On March 22, The Dutch Senate passed a motion calling on the government to use its power to temporarily prohibit Meta (formerly known as Facebook) from building data centres in the Netherlands. 

In December of last year, the Zeewolde (central Netherlands) approved a plan to allow Meta to build data centres in the Netherlands. The data centre is expected to consume 1.38GWh of electricity, cover 410 acres (165 hectares) and be powered exclusively by green energy, creating 400 jobs. 

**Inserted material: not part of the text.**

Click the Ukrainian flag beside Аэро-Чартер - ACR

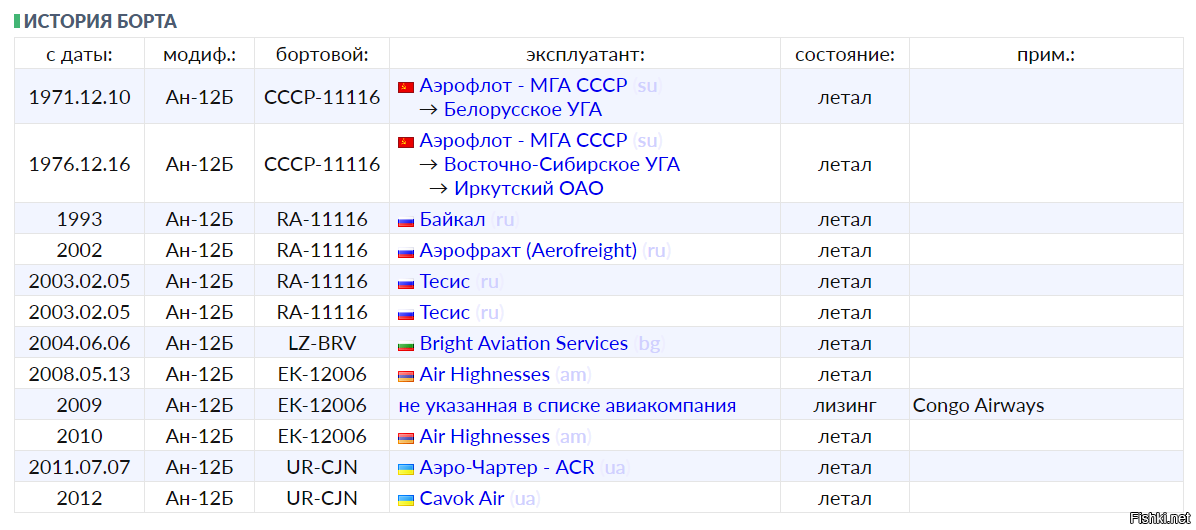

The scheme may seem to be a good idea, but some environmentalists have opposed it, claiming that green electricity in the Netherlands is limited and should not be occupied by global corporations. The motion, which requests a temporary ban on the construction of data centres until a national data centre policy is enacted, was supported by a majority in the Dutch Senate. The government should postpone construction until it can certify that the data centre meets environmental criteria and is compliant with upcoming national regulations, according to the motion.  

Stijn Grove, managing director of the Dutch Data Center Association, said the opposition was a political decision, and big tech corporations have not been popular recently. Grove also stated that Europe’s data infrastructure lags behind that of North America and Asia, and the Netherlands cannot be a data leader without infrastructure support.  

The Netherlands has about 60 data centre operators, which consume approximately 2.8% of the country’s electricity.